モーターショーが開催されれば、連日何万人ものお客さんが訪れます。
旧車をずっと大事に乗り続ける人やオーナーズクラブが多数存在していることからも、日本国内においてクルマは文化であると言えるでしょう。

そういった文化はあるけれども、近年の風潮をみると道具として重視される傾向にあります。
大都市部では公共交通機関で事足りる人が多く、地方では無ければ困る交通手段。
若年層の間では、クルマは維持費のかかる金食い虫。
消費税や自動車税の増税に、揮発油税と消費税の二重課税で持っているだけでお金がなくなる高級道具。
クルマは庶民にとって人や荷物を運ぶ便利な道具であり、役人にとっては手っ取り早く収入を上げる道具です。

クルマが好きな人はたくさんいる一方で、メカニズムがどうとか運転が楽しいかどうかではなく低燃費や乗車人数、積載量あるいは減税額でクルマを選ぶ人は多いです。
クルマを道具として割り切っているのです。

考えてみれば、それは一つの正しい考え方かもしれません。

他人と比較することを考えるからグレードを上げてみたり余計なオプションを付けてみたりして、本来自分が求めているものよりかけ離れたものを手に入れてしまうことがあります。
でも、あくまでも移動媒体だと割り切って考えれば、本来不要なものに惑わされずに済みます。

本来不要なものはあなたの生活をより便利にしてくれるかもしれませんが、相応の金銭や場所を負担しなければいけないことも意味します。
手に入れるときは舞い上がってそうした負担をわすれがちです。
そして、しばらく経って自分の選択を後悔するのです。

本来、あなたの人生をより良くするために道具があるのであって、道具を目的とする人生ではないはずです。

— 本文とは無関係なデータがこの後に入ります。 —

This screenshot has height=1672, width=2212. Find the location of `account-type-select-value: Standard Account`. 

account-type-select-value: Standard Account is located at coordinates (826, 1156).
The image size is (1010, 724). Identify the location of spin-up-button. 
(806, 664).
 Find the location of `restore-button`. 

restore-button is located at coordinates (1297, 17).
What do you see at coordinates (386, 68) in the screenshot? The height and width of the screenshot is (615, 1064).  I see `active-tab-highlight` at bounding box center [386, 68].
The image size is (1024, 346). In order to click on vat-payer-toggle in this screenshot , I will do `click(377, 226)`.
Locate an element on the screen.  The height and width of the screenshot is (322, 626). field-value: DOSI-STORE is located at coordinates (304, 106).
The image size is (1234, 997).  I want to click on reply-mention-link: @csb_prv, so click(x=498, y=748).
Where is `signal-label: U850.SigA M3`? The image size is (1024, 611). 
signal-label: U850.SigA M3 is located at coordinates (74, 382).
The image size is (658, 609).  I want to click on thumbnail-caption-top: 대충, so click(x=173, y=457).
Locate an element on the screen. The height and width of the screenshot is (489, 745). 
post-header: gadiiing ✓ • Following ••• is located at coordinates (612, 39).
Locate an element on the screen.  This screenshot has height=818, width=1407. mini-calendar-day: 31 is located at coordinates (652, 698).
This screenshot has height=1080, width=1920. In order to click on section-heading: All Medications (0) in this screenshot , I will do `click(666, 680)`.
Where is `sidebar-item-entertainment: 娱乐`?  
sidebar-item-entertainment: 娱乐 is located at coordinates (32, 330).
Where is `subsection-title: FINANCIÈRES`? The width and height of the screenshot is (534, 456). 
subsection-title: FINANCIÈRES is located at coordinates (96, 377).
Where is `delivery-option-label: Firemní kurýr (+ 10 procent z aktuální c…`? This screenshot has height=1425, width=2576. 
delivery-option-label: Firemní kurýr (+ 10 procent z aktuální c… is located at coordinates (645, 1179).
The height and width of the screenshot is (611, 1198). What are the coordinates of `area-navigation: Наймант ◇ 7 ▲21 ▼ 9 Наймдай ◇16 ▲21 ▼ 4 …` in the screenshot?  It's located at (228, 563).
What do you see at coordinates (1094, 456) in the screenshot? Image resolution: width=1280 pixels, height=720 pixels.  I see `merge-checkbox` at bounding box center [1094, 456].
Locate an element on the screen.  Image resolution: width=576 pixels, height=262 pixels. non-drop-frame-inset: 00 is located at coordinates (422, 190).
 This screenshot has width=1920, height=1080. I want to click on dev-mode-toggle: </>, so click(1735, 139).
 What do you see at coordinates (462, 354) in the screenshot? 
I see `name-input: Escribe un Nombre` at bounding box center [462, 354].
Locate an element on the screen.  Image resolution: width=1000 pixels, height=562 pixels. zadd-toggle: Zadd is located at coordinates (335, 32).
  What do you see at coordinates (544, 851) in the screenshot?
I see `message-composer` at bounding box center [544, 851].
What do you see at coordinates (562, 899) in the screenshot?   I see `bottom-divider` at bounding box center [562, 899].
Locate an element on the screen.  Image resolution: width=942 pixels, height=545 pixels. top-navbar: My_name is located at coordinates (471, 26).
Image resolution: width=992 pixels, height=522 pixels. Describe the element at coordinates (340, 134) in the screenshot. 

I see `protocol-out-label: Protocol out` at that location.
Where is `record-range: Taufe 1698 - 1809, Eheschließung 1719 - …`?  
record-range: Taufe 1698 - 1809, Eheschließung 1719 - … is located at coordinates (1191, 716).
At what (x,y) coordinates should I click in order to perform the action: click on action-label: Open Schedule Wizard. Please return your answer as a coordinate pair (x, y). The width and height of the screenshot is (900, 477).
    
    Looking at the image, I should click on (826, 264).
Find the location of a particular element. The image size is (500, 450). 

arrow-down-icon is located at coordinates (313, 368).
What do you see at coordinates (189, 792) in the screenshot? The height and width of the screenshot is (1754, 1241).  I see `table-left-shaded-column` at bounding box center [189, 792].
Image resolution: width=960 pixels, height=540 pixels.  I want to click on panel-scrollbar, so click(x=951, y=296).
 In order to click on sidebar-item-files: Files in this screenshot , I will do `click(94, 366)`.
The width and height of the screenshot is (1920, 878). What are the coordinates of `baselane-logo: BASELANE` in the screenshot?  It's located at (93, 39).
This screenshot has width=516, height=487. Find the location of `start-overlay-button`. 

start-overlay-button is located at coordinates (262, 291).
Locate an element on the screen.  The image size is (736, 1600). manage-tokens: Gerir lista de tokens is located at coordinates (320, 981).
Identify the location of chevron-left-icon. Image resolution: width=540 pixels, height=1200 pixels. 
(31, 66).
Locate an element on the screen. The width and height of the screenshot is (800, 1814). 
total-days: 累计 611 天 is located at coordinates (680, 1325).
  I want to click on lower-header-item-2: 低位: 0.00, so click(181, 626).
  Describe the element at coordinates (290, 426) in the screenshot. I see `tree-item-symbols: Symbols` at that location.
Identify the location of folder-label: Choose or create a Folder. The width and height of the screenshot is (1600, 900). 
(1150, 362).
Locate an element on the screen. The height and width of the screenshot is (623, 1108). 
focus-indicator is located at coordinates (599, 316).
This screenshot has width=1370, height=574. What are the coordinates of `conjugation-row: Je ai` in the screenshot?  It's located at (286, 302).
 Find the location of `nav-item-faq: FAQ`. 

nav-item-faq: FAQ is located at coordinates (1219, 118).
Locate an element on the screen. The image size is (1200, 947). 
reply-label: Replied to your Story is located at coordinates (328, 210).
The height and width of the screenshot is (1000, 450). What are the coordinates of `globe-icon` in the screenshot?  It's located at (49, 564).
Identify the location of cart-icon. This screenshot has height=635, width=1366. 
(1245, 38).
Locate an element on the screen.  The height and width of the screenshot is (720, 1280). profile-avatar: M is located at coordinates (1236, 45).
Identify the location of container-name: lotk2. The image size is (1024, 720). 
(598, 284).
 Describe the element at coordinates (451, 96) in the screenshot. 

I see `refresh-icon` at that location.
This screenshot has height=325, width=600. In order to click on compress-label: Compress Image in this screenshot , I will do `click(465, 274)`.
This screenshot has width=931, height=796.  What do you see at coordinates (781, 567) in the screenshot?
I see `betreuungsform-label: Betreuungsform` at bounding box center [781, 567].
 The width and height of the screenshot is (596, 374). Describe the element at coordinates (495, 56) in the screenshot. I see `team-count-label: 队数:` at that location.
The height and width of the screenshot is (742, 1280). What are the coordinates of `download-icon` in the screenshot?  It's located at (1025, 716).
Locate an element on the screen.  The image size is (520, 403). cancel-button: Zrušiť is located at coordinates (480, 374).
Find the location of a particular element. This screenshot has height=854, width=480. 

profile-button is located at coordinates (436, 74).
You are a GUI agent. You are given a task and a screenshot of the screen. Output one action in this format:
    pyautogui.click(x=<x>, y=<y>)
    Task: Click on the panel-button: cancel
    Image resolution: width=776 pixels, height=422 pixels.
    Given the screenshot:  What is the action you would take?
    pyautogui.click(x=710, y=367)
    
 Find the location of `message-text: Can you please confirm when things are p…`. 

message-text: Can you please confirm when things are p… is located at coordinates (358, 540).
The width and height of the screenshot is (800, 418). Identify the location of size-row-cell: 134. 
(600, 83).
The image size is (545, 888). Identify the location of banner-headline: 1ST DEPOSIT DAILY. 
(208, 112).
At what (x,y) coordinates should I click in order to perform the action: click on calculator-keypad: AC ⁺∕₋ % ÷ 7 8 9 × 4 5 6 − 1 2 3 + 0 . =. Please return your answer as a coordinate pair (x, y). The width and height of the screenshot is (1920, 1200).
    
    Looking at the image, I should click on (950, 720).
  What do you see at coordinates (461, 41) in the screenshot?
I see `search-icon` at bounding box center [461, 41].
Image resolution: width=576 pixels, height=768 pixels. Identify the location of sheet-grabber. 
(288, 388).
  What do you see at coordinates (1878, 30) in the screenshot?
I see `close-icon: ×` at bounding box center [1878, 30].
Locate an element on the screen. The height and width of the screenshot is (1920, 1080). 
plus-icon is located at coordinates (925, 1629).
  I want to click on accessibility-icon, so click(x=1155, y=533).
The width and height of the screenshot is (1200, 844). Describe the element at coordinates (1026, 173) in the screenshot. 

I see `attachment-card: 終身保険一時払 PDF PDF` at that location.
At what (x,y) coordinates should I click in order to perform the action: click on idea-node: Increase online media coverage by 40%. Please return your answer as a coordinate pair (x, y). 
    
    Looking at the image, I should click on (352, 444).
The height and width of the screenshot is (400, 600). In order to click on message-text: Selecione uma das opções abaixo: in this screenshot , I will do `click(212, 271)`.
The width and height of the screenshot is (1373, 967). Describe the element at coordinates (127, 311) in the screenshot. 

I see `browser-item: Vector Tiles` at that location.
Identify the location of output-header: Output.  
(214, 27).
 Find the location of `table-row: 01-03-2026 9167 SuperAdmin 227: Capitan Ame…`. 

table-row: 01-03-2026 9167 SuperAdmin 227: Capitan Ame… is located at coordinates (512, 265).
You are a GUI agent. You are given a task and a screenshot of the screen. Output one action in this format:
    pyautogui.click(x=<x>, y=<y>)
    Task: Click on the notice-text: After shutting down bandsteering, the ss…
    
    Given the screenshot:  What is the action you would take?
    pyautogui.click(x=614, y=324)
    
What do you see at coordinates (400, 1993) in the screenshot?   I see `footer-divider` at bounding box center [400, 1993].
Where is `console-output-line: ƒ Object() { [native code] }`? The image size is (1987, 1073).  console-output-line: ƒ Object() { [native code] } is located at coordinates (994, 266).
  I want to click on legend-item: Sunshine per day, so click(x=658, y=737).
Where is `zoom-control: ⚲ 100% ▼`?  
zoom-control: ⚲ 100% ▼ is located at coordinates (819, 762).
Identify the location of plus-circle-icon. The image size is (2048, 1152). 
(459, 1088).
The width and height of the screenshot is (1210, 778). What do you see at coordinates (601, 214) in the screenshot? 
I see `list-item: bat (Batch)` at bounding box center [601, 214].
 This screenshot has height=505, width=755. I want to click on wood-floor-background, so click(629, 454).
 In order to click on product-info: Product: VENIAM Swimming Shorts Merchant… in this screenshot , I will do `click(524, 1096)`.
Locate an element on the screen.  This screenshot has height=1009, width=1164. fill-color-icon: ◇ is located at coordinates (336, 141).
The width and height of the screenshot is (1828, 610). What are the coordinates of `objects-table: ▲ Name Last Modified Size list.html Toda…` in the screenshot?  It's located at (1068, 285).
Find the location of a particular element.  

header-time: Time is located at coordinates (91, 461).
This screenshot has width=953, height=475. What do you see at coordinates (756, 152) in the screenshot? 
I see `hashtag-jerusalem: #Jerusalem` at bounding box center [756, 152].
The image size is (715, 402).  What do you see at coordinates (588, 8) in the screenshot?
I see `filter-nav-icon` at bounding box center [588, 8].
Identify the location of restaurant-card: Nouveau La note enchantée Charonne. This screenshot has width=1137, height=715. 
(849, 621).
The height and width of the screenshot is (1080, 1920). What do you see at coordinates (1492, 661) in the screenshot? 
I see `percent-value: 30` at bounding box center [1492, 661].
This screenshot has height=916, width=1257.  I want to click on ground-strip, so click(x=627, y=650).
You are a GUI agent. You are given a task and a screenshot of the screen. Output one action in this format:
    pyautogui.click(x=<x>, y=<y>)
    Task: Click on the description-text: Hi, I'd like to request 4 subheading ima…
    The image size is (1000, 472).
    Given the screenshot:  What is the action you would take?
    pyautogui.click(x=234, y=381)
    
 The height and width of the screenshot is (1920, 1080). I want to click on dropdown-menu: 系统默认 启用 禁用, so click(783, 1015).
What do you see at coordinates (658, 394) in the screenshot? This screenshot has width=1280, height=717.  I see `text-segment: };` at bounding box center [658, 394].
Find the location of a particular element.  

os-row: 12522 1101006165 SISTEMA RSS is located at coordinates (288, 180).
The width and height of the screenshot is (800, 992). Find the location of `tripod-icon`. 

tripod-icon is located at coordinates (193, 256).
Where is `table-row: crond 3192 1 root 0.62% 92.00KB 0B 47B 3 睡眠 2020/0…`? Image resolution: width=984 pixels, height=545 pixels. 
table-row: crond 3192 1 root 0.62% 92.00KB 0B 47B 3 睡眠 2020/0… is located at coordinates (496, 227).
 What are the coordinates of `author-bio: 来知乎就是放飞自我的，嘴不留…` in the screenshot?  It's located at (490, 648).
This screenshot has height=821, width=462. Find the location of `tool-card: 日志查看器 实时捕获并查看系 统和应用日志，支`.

あくまでも道具と割り切って、シンプルに考えてみましょう。
その道具を手に入れることで得られるものには便利さやメリット、あるいは満足感があるでしょう。
しかしながら、購入費用だけでなく税金、場所、修繕費など相応の対価を支払っていかなければなりません。

どんな高額なものでも、あくまでも一個のものです。
見栄とか他人との比較など関係なしに、道具との付き合い方を一度見つめ直してもいいかもしれません。

背伸びせず人生観にあった道具を選ぼう。